__What is expected__
Line by line, transcribe the listing below exactly.

__Data shown__
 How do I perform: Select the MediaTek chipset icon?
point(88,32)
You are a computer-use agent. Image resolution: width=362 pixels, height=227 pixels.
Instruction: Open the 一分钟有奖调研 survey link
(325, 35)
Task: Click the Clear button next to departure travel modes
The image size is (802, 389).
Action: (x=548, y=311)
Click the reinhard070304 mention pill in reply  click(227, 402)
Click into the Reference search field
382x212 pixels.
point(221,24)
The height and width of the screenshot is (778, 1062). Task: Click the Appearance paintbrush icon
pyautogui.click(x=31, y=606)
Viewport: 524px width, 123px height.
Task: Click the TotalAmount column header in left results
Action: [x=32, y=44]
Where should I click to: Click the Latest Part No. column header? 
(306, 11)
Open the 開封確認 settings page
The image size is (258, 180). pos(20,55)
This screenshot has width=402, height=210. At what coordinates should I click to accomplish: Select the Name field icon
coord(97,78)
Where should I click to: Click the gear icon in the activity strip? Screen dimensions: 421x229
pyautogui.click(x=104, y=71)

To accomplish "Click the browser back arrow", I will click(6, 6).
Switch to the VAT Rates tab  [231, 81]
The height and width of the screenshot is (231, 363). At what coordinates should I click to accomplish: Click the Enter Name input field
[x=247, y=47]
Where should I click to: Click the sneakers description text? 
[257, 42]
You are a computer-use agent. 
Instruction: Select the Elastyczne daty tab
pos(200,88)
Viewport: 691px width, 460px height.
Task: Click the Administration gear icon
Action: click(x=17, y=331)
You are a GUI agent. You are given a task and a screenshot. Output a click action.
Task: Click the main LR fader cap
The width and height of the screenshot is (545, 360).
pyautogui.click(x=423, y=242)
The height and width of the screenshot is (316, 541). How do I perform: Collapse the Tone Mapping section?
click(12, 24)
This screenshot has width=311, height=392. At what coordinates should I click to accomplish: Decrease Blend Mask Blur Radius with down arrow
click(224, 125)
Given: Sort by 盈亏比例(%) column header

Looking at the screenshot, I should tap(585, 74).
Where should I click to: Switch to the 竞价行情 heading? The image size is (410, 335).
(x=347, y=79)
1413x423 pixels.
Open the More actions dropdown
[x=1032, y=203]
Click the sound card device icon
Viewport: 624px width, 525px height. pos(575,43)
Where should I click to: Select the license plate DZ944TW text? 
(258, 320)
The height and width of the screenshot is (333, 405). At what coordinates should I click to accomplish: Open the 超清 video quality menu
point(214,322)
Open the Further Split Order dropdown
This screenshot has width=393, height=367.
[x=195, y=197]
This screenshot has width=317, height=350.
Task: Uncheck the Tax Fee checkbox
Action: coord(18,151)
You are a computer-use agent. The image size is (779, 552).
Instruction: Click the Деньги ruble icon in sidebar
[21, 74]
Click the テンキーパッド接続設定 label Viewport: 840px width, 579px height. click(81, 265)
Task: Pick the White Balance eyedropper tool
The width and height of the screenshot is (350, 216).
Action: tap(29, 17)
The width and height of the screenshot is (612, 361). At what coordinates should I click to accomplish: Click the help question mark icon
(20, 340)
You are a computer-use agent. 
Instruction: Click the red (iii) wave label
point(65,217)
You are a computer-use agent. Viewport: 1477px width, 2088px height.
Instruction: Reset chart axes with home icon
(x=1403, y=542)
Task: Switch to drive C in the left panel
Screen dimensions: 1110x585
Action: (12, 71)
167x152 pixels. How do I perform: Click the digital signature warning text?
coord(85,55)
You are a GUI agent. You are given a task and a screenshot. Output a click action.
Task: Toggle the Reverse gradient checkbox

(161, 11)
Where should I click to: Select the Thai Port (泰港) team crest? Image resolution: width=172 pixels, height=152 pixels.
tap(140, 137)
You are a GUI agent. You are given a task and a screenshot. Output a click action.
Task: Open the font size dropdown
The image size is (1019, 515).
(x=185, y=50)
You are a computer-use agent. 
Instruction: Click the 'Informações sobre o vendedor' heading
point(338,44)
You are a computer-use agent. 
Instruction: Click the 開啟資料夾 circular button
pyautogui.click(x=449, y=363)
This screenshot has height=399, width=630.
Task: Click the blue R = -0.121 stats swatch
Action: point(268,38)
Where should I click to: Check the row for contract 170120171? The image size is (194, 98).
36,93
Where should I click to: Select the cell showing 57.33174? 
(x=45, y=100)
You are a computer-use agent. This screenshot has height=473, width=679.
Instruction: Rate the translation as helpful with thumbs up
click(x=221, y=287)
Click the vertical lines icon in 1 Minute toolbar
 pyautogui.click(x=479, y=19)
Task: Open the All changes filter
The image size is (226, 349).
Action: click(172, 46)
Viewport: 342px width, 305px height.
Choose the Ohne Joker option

__Exercise answer__
 How do I perform: Select the MediaTek chipset icon?
point(88,32)
You are a computer-use agent. Image resolution: width=362 pixels, height=227 pixels.
Instruction: Open the 一分钟有奖调研 survey link
(325, 35)
Task: Click the Clear button next to departure travel modes
The image size is (802, 389).
Action: (x=548, y=311)
Click the reinhard070304 mention pill in reply  click(227, 402)
Click into the Reference search field
382x212 pixels.
point(221,24)
The height and width of the screenshot is (778, 1062). Task: Click the Appearance paintbrush icon
pyautogui.click(x=31, y=606)
Viewport: 524px width, 123px height.
Task: Click the TotalAmount column header in left results
Action: [x=32, y=44]
Where should I click to: Click the Latest Part No. column header? 
(306, 11)
Open the 開封確認 settings page
The image size is (258, 180). pos(20,55)
This screenshot has width=402, height=210. At what coordinates should I click to accomplish: Select the Name field icon
coord(97,78)
Where should I click to: Click the gear icon in the activity strip? Screen dimensions: 421x229
pyautogui.click(x=104, y=71)

To accomplish "Click the browser back arrow", I will click(6, 6).
Switch to the VAT Rates tab  [231, 81]
The height and width of the screenshot is (231, 363). At what coordinates should I click to accomplish: Click the Enter Name input field
[x=247, y=47]
Where should I click to: Click the sneakers description text? 
[257, 42]
You are a computer-use agent. 
Instruction: Select the Elastyczne daty tab
pos(200,88)
Viewport: 691px width, 460px height.
Task: Click the Administration gear icon
Action: click(x=17, y=331)
You are a GUI agent. You are given a task and a screenshot. Output a click action.
Task: Click the main LR fader cap
The width and height of the screenshot is (545, 360).
pyautogui.click(x=423, y=242)
The height and width of the screenshot is (316, 541). How do I perform: Collapse the Tone Mapping section?
click(12, 24)
This screenshot has width=311, height=392. At what coordinates should I click to accomplish: Decrease Blend Mask Blur Radius with down arrow
click(224, 125)
Given: Sort by 盈亏比例(%) column header

Looking at the screenshot, I should tap(585, 74).
Where should I click to: Switch to the 竞价行情 heading? The image size is (410, 335).
(x=347, y=79)
1413x423 pixels.
Open the More actions dropdown
[x=1032, y=203]
Click the sound card device icon
Viewport: 624px width, 525px height. pos(575,43)
Where should I click to: Select the license plate DZ944TW text? 
(258, 320)
The height and width of the screenshot is (333, 405). At what coordinates should I click to accomplish: Open the 超清 video quality menu
point(214,322)
Open the Further Split Order dropdown
This screenshot has width=393, height=367.
[x=195, y=197]
This screenshot has width=317, height=350.
Task: Uncheck the Tax Fee checkbox
Action: coord(18,151)
You are a computer-use agent. The image size is (779, 552).
Instruction: Click the Деньги ruble icon in sidebar
[21, 74]
Click the テンキーパッド接続設定 label Viewport: 840px width, 579px height. click(81, 265)
Task: Pick the White Balance eyedropper tool
The width and height of the screenshot is (350, 216).
Action: tap(29, 17)
The width and height of the screenshot is (612, 361). At what coordinates should I click to accomplish: Click the help question mark icon
(20, 340)
You are a computer-use agent. 
Instruction: Click the red (iii) wave label
point(65,217)
You are a computer-use agent. Viewport: 1477px width, 2088px height.
Instruction: Reset chart axes with home icon
(x=1403, y=542)
Task: Switch to drive C in the left panel
Screen dimensions: 1110x585
Action: (12, 71)
167x152 pixels. How do I perform: Click the digital signature warning text?
coord(85,55)
You are a GUI agent. You are given a task and a screenshot. Output a click action.
Task: Toggle the Reverse gradient checkbox

(161, 11)
Where should I click to: Select the Thai Port (泰港) team crest? Image resolution: width=172 pixels, height=152 pixels.
tap(140, 137)
You are a GUI agent. You are given a task and a screenshot. Output a click action.
Task: Open the font size dropdown
The image size is (1019, 515).
(x=185, y=50)
You are a computer-use agent. 
Instruction: Click the 'Informações sobre o vendedor' heading
point(338,44)
You are a computer-use agent. 
Instruction: Click the 開啟資料夾 circular button
pyautogui.click(x=449, y=363)
This screenshot has height=399, width=630.
Task: Click the blue R = -0.121 stats swatch
Action: point(268,38)
Where should I click to: Check the row for contract 170120171? The image size is (194, 98).
36,93
Where should I click to: Select the cell showing 57.33174? 
(x=45, y=100)
You are a computer-use agent. This screenshot has height=473, width=679.
Instruction: Rate the translation as helpful with thumbs up
click(x=221, y=287)
Click the vertical lines icon in 1 Minute toolbar
 pyautogui.click(x=479, y=19)
Task: Open the All changes filter
The image size is (226, 349).
Action: click(172, 46)
Viewport: 342px width, 305px height.
Choose the Ohne Joker option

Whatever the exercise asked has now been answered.